CHARLOTTE -- The great-grandson of educator, Booker T. Washington, spoke Monday about saving a historic black schoolhouse in northeastern Mecklenburg County.

Washington was an educator and dominant leader in the African-American community. He is credited with helping bring the building into existence.

"Booker T. Washington was a redeemer to try to bring us back to where we would have been if we had never been enslaved," Marshall Washington-Cabiness Abuwi, Washington’s great-grandson says.

He says Washington was one of the leaders who helped the community after having been left uneducated for hundreds of years.

Washington did so by working with Julius Rosenwald of Sears Roebuck and Company to form the Rosenwald Fund 100 years ago, helping build black schoolhouses.

It came about as a partnership at a time when black education was gravely underfunded.

A fundraiser was formed to renovate and reclaim this school as a place of learning.

"Create programming that will tell the story of Charlotte’s history, the African-American history," Mary Newsom of the Charlotte Museum of History says.

The partnership between Rosenwald and Booker T. Washington produced more than 5,000 schools across the south, 26 of them in Mecklenburg County alone. It’s the most of any county in the U.S. during the Jim Crow era.

According to historians, the Rosenwald formula described by some as far ahead of its time.

"The Rosenwald plans were state of the art for rural buildings. They were passive solar in many ways.

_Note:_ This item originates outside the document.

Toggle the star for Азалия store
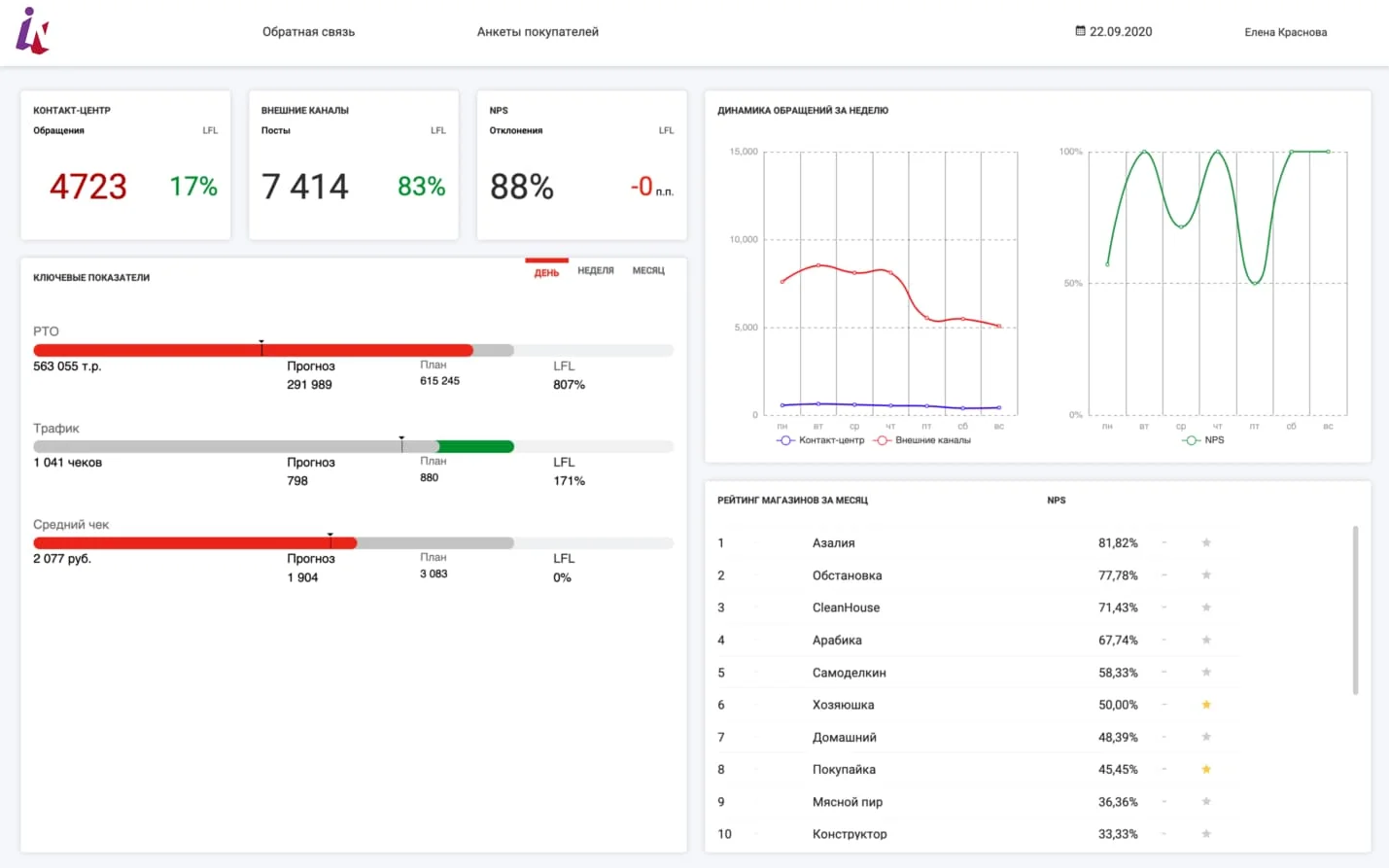1389x868 pixels. tap(1206, 542)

They didn’t generate electricity but they handled light and they handled energy in a very sophisticated way," historian Tom Hanchett says.

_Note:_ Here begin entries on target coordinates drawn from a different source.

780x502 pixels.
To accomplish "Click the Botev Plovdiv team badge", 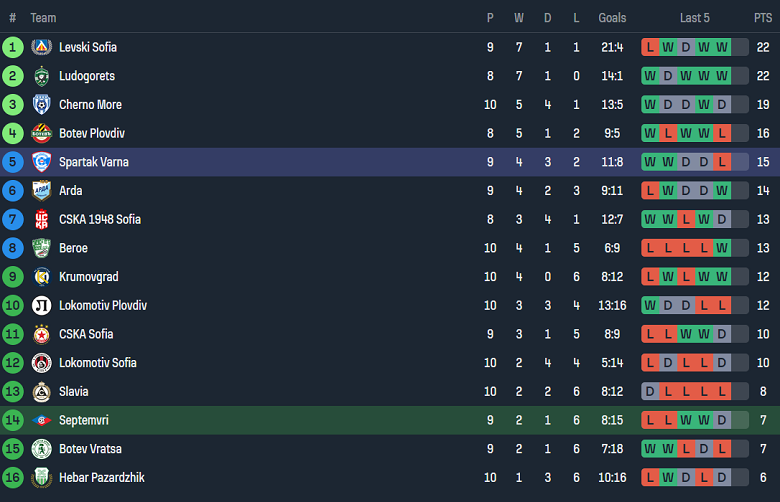I will point(41,133).
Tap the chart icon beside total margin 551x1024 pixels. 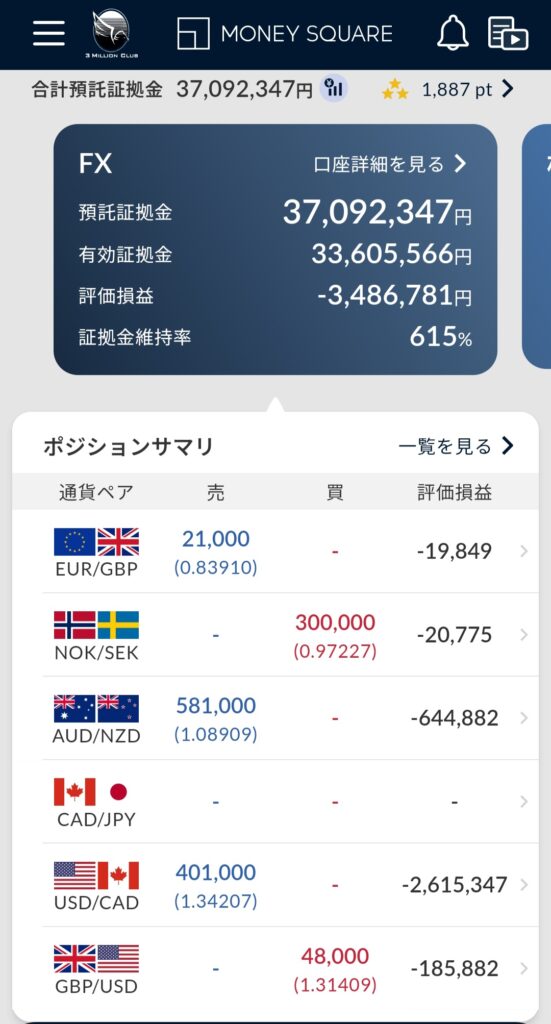click(x=334, y=89)
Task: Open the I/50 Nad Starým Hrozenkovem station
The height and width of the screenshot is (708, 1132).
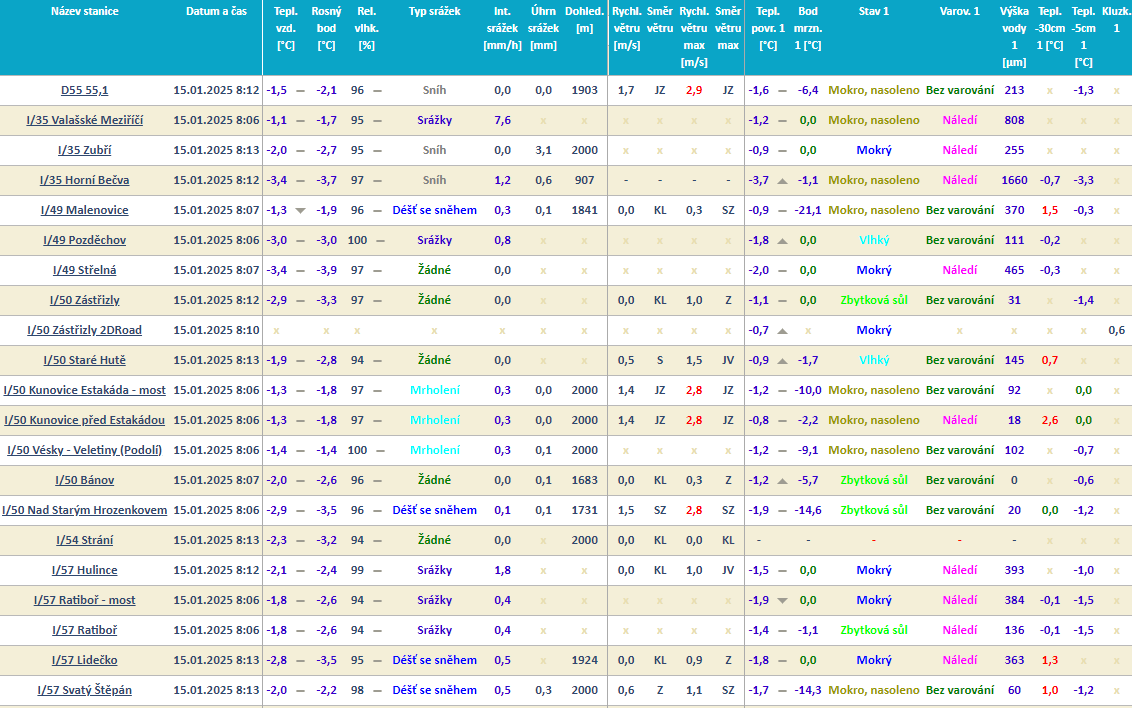Action: point(84,510)
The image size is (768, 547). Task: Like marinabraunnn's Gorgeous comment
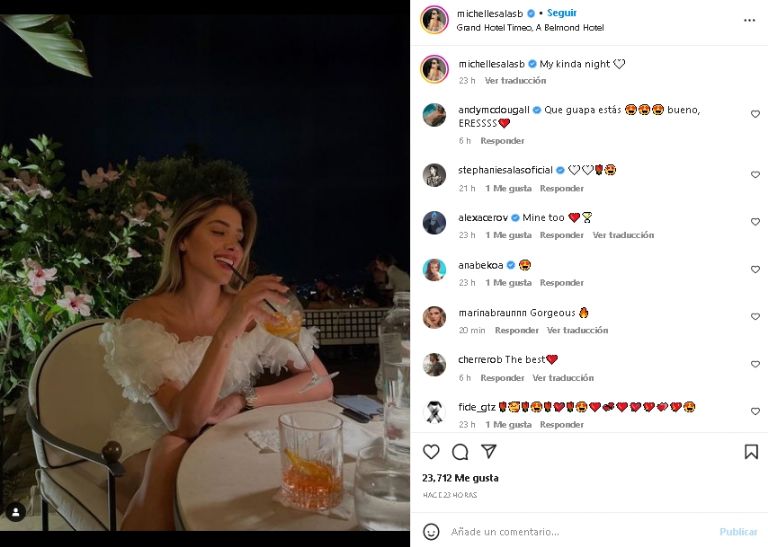click(x=755, y=317)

Advocates say these schools serve as a reminder of times we must not repeat.

"There were those that wanted to see the African-American people not rise to the level of being on a par with the other ethnic groups," Marshall says.         

The Charlotte Museum of History ultimately wants to turn the one-room schoolhouse into an interactive exhibit that the community can visit.

All ticket proceeds and donations from Monday's event, go toward the renovation project.